THE PROBLEM => What is needed is a word-for-word restatement of all the entries.

PROVIDED INFORMATION =>

-----

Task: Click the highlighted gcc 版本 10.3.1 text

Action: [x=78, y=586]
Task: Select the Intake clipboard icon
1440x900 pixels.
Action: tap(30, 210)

-----

ANSWER SECTION =>
Task: Click the highlighted gcc 版本 10.3.1 text

Action: [x=78, y=586]
Task: Select the Intake clipboard icon
1440x900 pixels.
Action: tap(30, 210)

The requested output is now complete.